危険な副作用がこんなに…湿布を貼ったまま寝てはいけない

「痛いからとりあえず」は要注意/(C)日刊ゲンダイ
「痛いからとりあえず」は要注意/(C)日刊ゲンダイ

 肩や腰が痛い。関節をひねった。筋肉痛でつらい……。そんなとき、寝る前にとりあえず湿布薬を貼って様子をみるなんて人も多いはず。この行為、実は危ない。

 患部に手軽にペタリと貼り付ける湿布薬、誰しも使った経験があるだろう。薬局に行けば多種多様なタイプが市販されているし、通っている病院で「腰が痛い」といえば、簡単に処方してくれる。そのため、「薬」だと意識することなく、「痛いからとりあえず貼っておこう」などと安易に使っている人は多い。

 だが、湿布薬はれっきとした「薬」で、かなり強力な有効成分が含まれているタイプもある。その分、強い副作用があるから甘く見てはいけないのだ。

 日本薬剤師会常務理事で医学博士の藤原英憲氏は言う。

「湿布薬には、インドメタシンやジクロフェナクナトリウムといった強力な痛み止めの成分が含まれています。強い副作用で知られるアスピリンやイブプロフェンなどの鎮痛剤と同じもの。湿布薬を貼り付けた皮膚から血液中に取り込まれ、全身に回ります。つまり、飲み薬を飲んだのと同じ状態になるのです。はがき大の湿布薬を10枚貼ると、鎮痛成分の血中濃度が1日分の飲み薬と同じ程度になるというデータもあります。当然、副作用も飲み薬と同程度に注意する必要があるのです」

■鎮痛成分が原因で命にかかわるアレルギー発症も

 ぜんそく患者や妊婦への使用が禁止されているほど強い副作用もいくつかある。まず注意したいのは、アレルギーだ。

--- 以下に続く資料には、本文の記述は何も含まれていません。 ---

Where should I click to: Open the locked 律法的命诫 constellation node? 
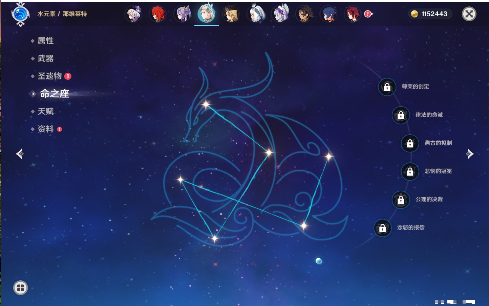pos(401,115)
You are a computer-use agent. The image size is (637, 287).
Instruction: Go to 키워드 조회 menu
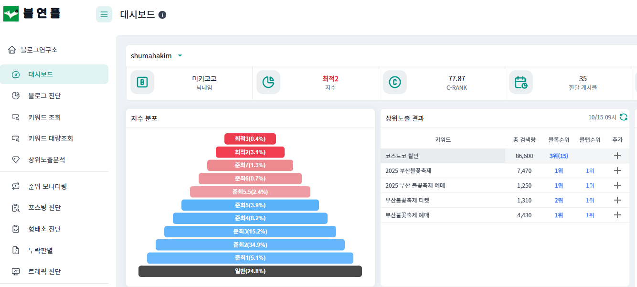pos(44,117)
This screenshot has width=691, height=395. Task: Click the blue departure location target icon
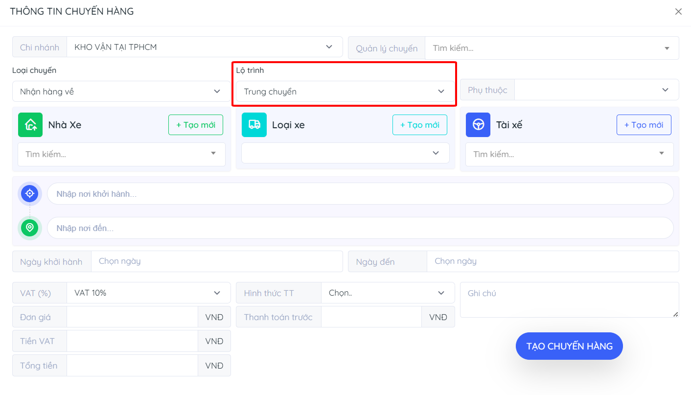[30, 194]
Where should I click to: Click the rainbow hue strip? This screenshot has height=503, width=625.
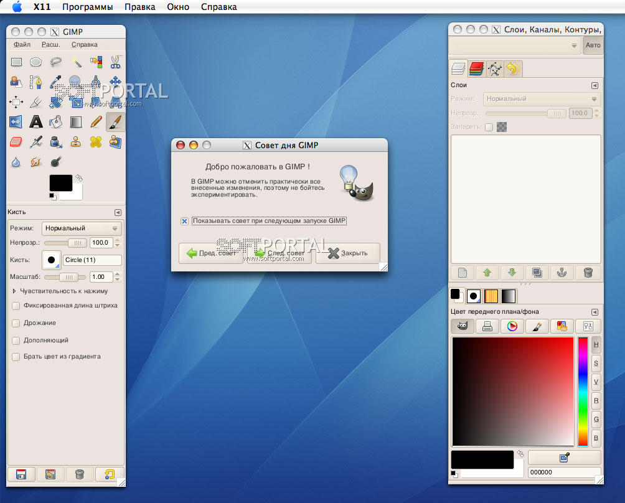point(583,392)
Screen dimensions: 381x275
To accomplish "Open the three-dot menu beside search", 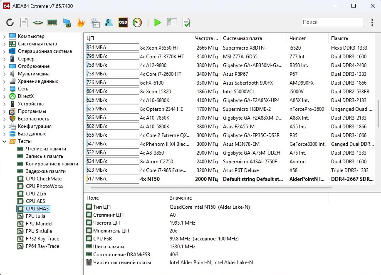I will coord(371,23).
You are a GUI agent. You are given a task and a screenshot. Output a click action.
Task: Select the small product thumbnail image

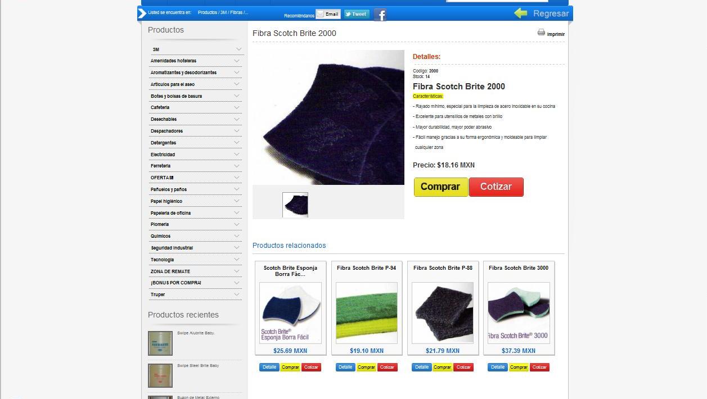[x=295, y=205]
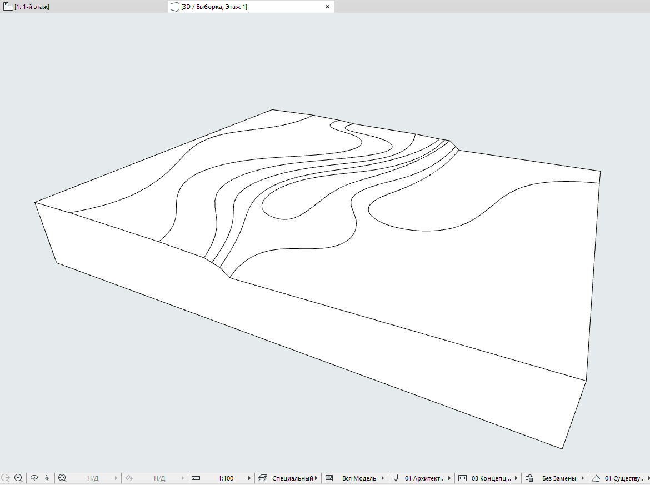Click the model view options icon
This screenshot has height=485, width=650.
[463, 478]
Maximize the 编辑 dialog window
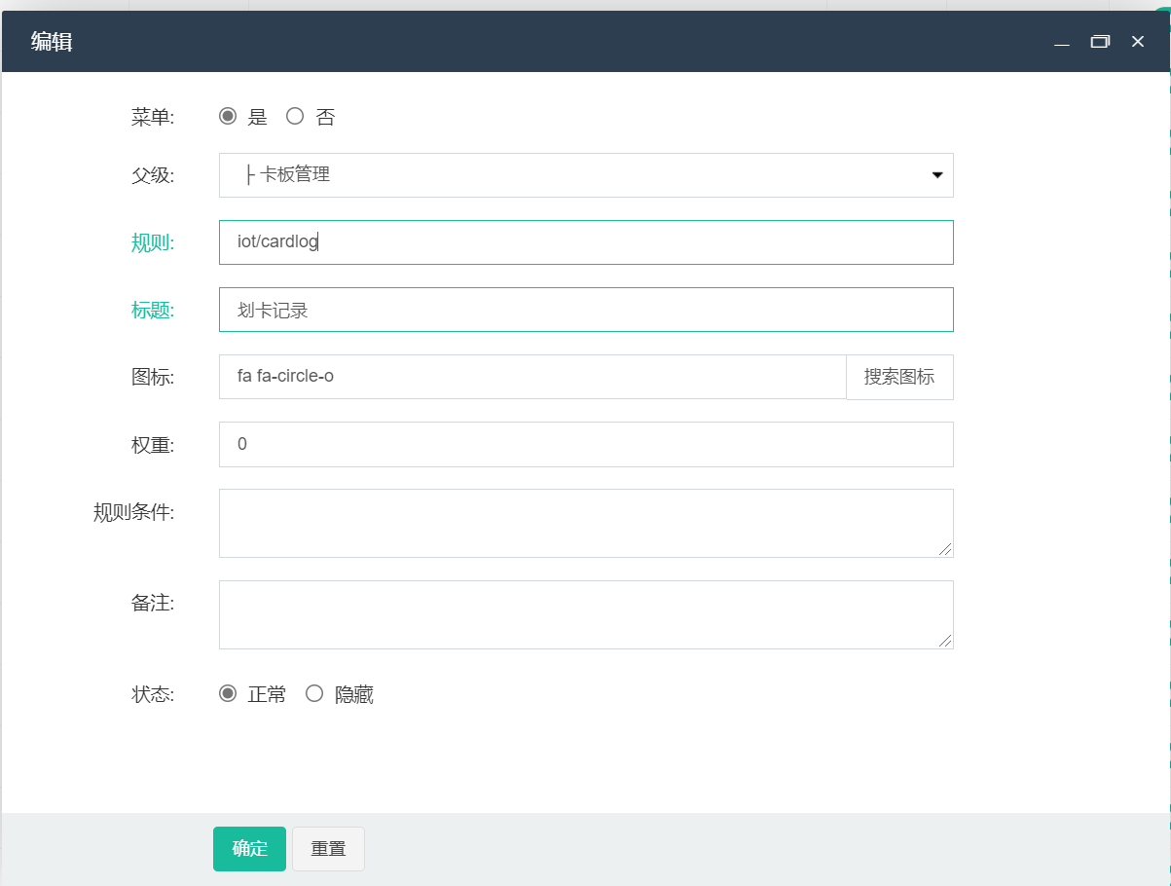The height and width of the screenshot is (886, 1171). (x=1100, y=42)
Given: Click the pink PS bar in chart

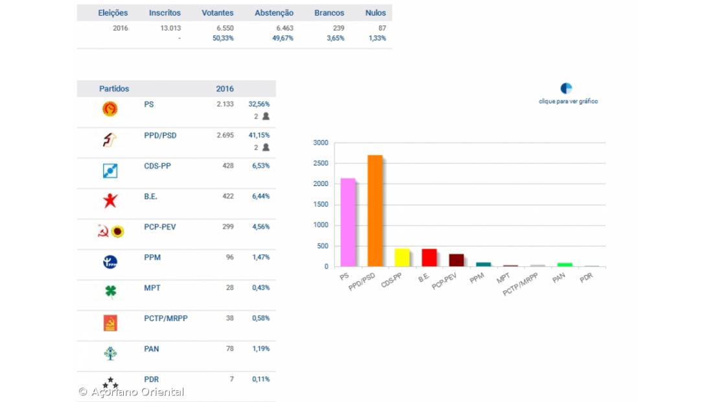Looking at the screenshot, I should [348, 222].
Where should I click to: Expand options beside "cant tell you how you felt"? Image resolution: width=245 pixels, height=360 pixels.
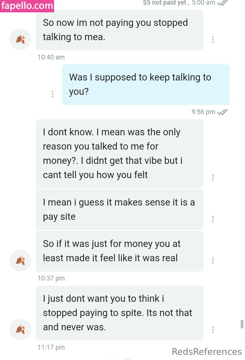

 ケトプロフェンなどの鎮痛成分には、「光線過敏症」という副作用がある。湿布薬を貼ったまま紫外線を浴びると、貼った場所に発疹、腫れ、かゆみ、水ぶくれなどの症状が表れる。患部がパンパンに腫れ上がったり、全身に広がる場合もある。

「湿布を貼ったまま紫外線を浴びないようにするのが基本的な対策ですが、剥がした後も皮膚に成分が残っていて、1週間近くたってから症状が表れるケースもあります。最初は問題なくても、何度も繰り返すうちにアレルギー反応が強くなって重症化する人もいるので、注意が必要です」(藤原氏)

 鎮痛成分が原因で、命に関わるアレルギーが発症する危険もある。「スティーブンス・ジョンソン症候群」(皮膚粘膜眼症候群)と呼ばれるもので、高熱を伴いながら、全身の皮膚や粘膜にやけどのような発疹や水ぶくれなどの症状が表れる。

「口の中や目といった粘膜にも炎症を起こすので、手遅れになると失明の危険がある。臓器障害の合併症を引き起こして死亡した例も報告されています。原因ははっきり特定されていませんが、鎮痛剤もそのひとつだと考えられています」(藤原氏)

 胃腸、肺、腎臓、肝臓といった臓器障害の副作用にも気を付けたい。

 インドメタシンやジクロフェナクナトリウムなどの鎮痛剤は、体内の「プロスタグランジン」という成分の合成を阻害する効果がある。プロスタグランジンは、痛み、熱、腫れといった炎症を引き起こすため、それが作られないようにして炎症を抑えている。

「その一方で、プロスタグランジンは胃壁や腸壁を消化液から保護する粘液の分泌にも関わっています。また、胃腸を蠕動させたり、排尿のために膀胱の筋肉を収縮させる働きもある。湿布薬の鎮痛成分によって、プロスタグランジンのプラスの働きも抑えられてしまうため、胃腸に炎症や潰瘍を起こしたり、腎機能障害によるむくみが表れるケースもあります」(藤原氏)

 湿布薬を背中や腰に大量に貼って寝たら、翌日、急性胃潰瘍になって病院に運ばれた例もあるという。お手軽に長時間にわたって使っていい薬ではないのだ。